3. Multiple Segments
Focus groups generally include 8-10 people from a single segment. On the other hand, online communities allow you to engage 50-150 people across 4-5 different segments in a single study. So, once you've completed your online community, you can easily compare opinions and ideas across each segment of consumers. As a result, a single online community can provide more insights than five focus groups.
4. More Participants & More Insights
As mentioned previously, a single online community can engage 5-10 times more consumers than a single focus group. While engaging 100+ people in a focus group is impossible, with an online community, it's very straightforward. A a result, companies can harvest 10 times more insights from a single online community in the time it would take ten focus groups to be completed.

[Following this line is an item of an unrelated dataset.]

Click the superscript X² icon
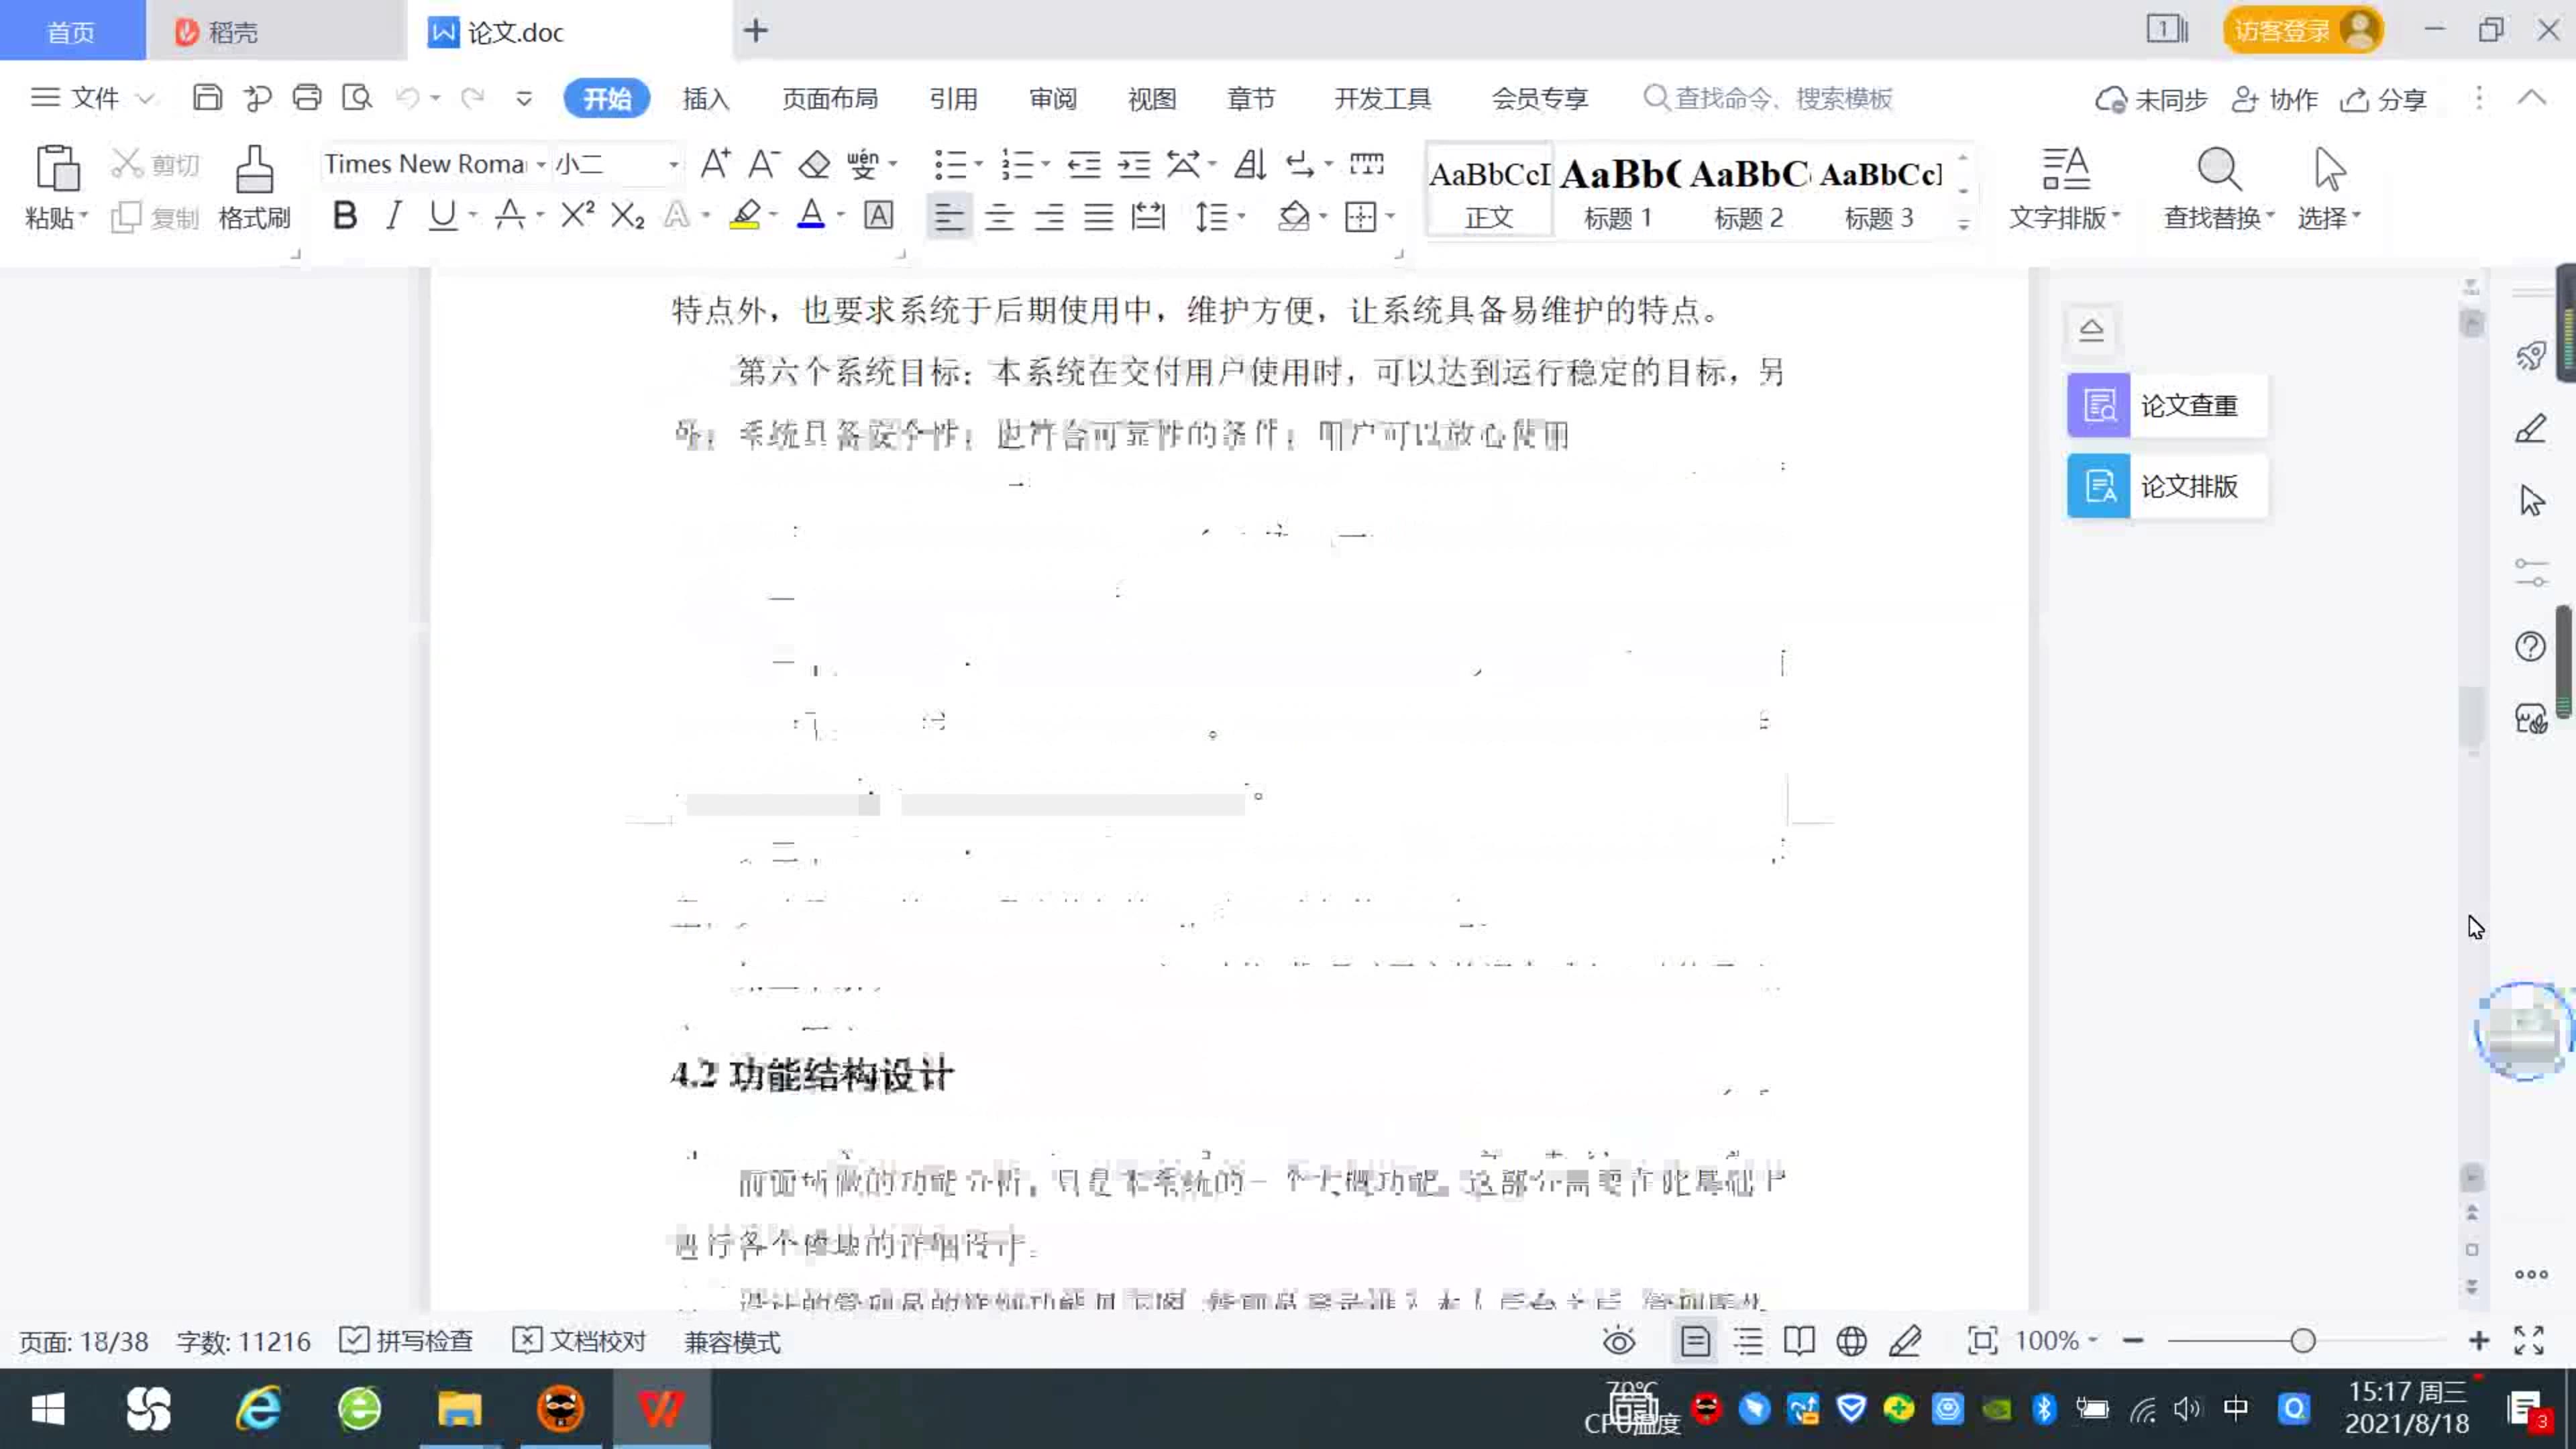 pyautogui.click(x=577, y=216)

5. More Research for Your Budget & Time
Focus groups are very time intensive. For in-person groups, you must travel to the central location and deal with all of the associated travel costs and logistics. When focus groups are out of town, you typically need to allow for 2-3 days of travel time and thousands in travel costs, for a single person. If you are conducting a series of focus groups in multiple regions and cities (or even countries), these time and travel investments can grow exponentially. Online communities eliminate all of these travel and cost barriers. All participants, moderators and observers can join the online community from any location and any device. And because most community "tasks" or engagement activities are asynchronous, participants can share their feedback at any time. So, in most cases, a single online community can deliver insights from 50-150 participants and five or more segments in the the same or less budget (and time) required for a single focus group.
Is Online Community Research Right for You?

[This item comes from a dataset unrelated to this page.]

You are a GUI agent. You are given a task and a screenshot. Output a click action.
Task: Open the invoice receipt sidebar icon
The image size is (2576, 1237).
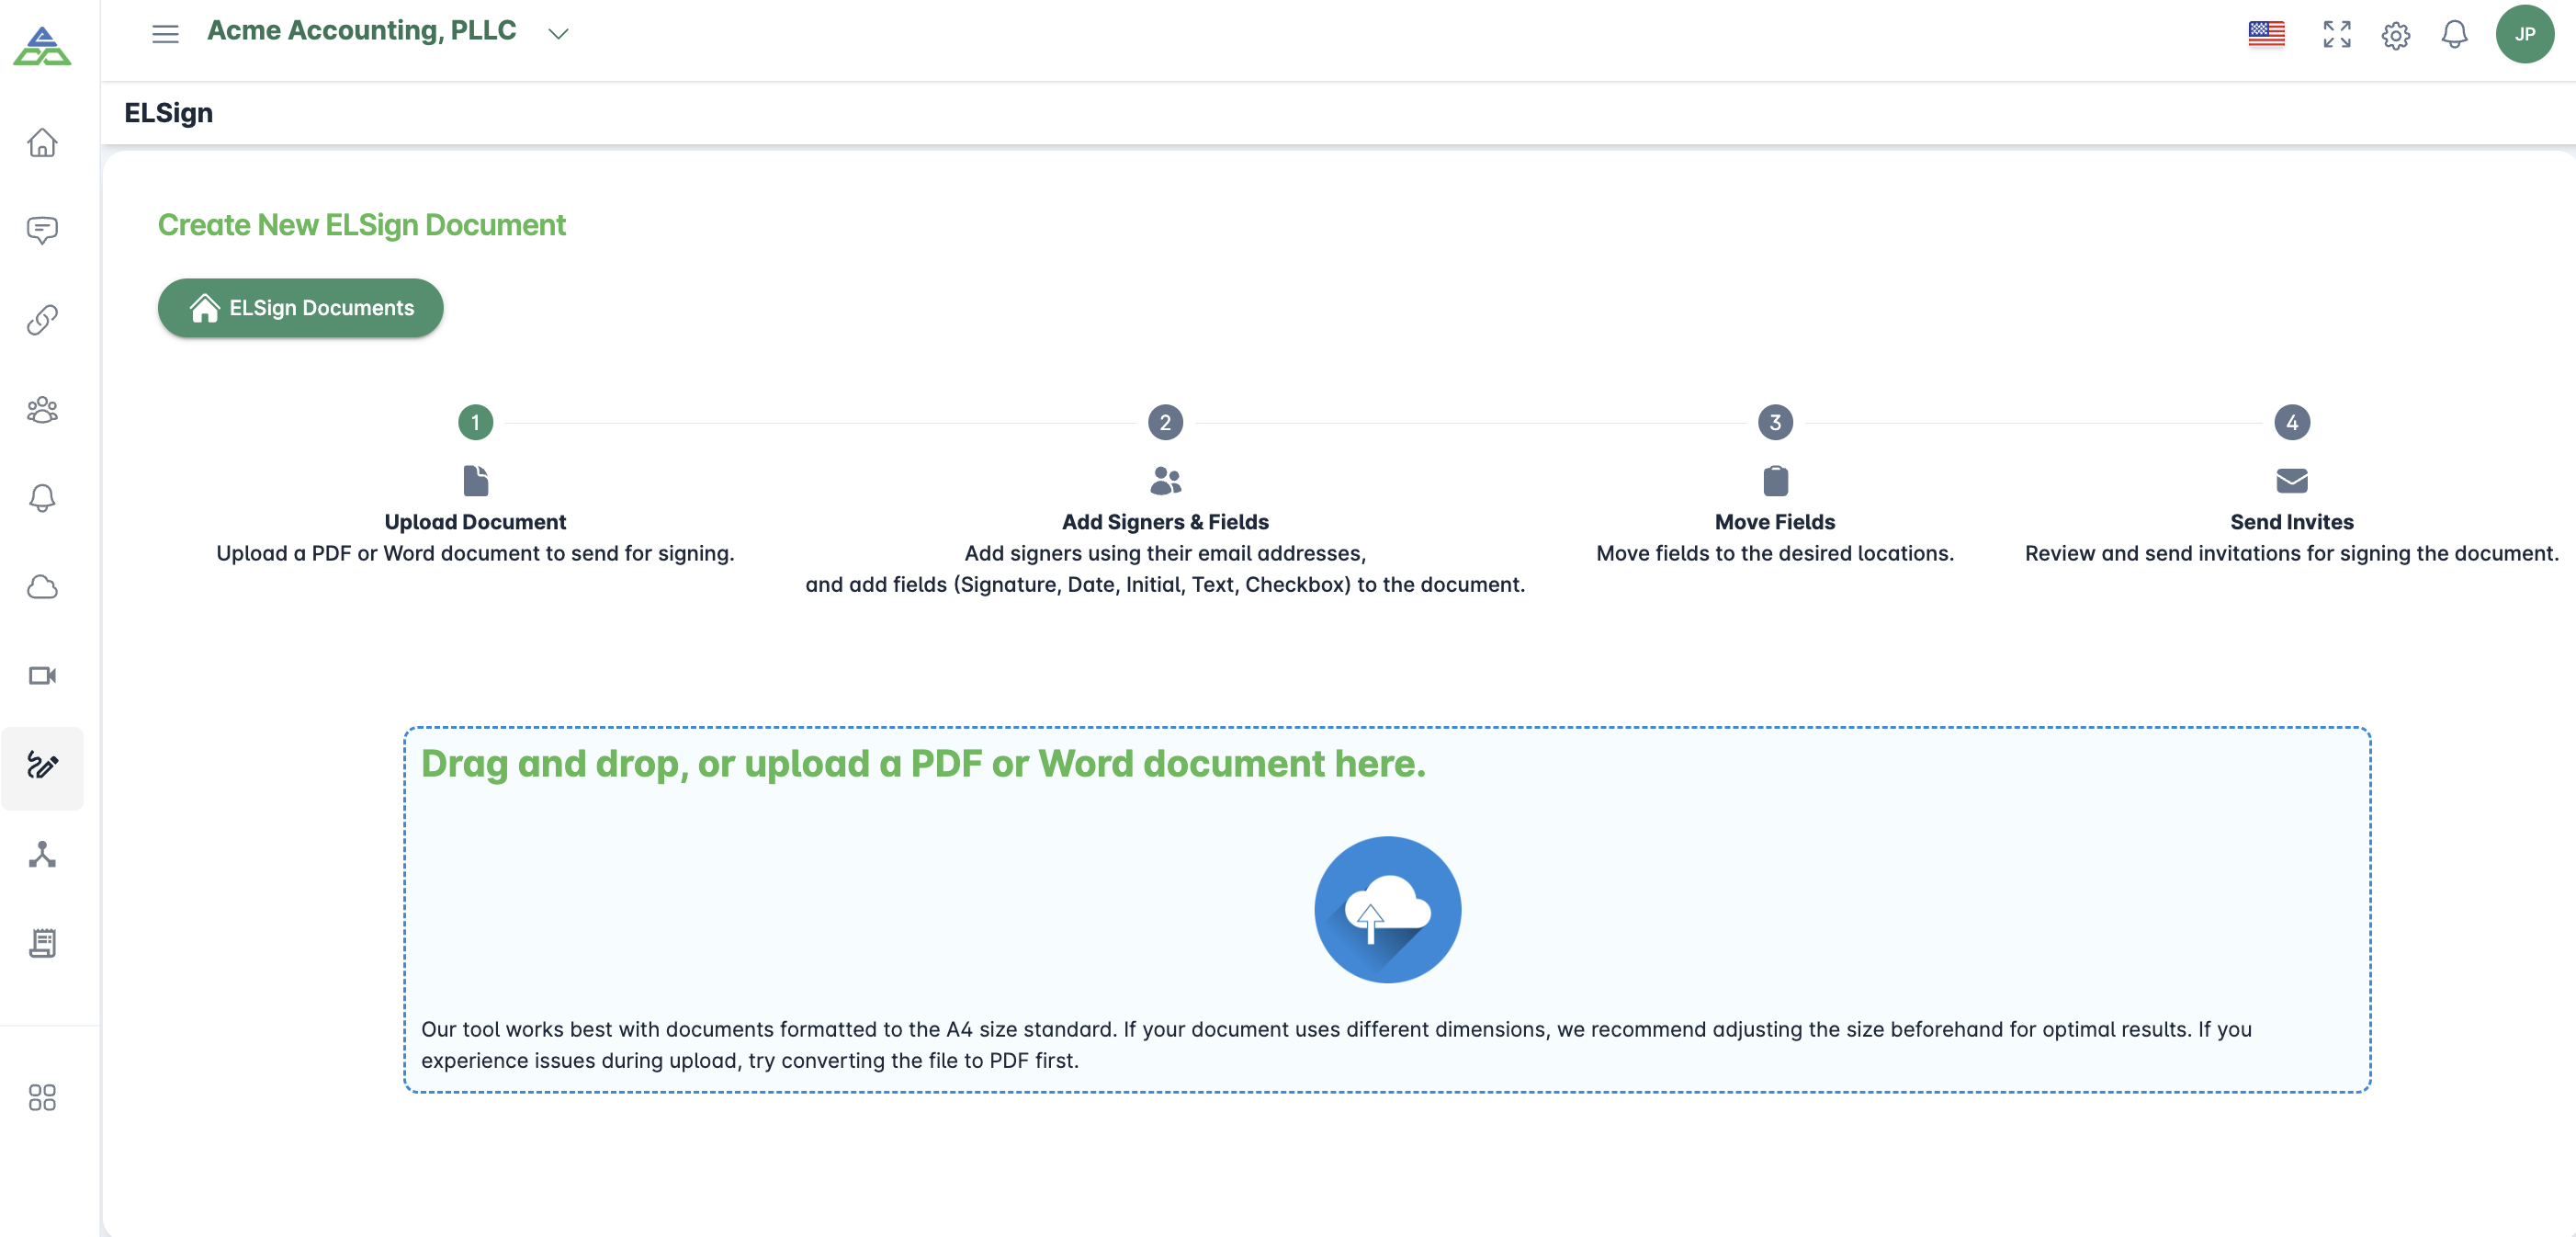[42, 942]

Clearly, the focus groups are a great fit for many research needs. FGI continues to recommend and execute them when appropriate. That said, the many advantages of online communities make them a much better research solution in more and more situations. We hope these advantages (and the next 5 in Part 2) will encourage you to consider this powerful research approach in the future.
Learn More >>
If you would like to learn more about online community research, contact your FGI representative or click here now to request more information.
Stay tuned for the next 5 online community advantages in Part 2 of this blog post.
1) This post has already generated a tremendous number of comments and ideas on various social media sites. Thanks to everyone who has taken time to contribute. Please keep your ideas and thoughts coming.
2) To be clear, this is Part I of a two-part post. So, while the title says "10 Advantages," Part I has just the first five advantages. Stay tuned for the next five in Part II.
3) While we extol the virtues of online communities (MROCs) in this post, we could easily write a post entitled "10 Advantages of Focus Groups vs. Online Communities." [And come to think of it, we may do just that in the near future.] We want to make it very clear that both solutions deserve a prominent place in everyone's MR toolbox. Focus groups continue to be extremely valuable. That said, the purpose of this post is to challenge your thinking and open your eyes to some truly unique and powerful advantages of online communities.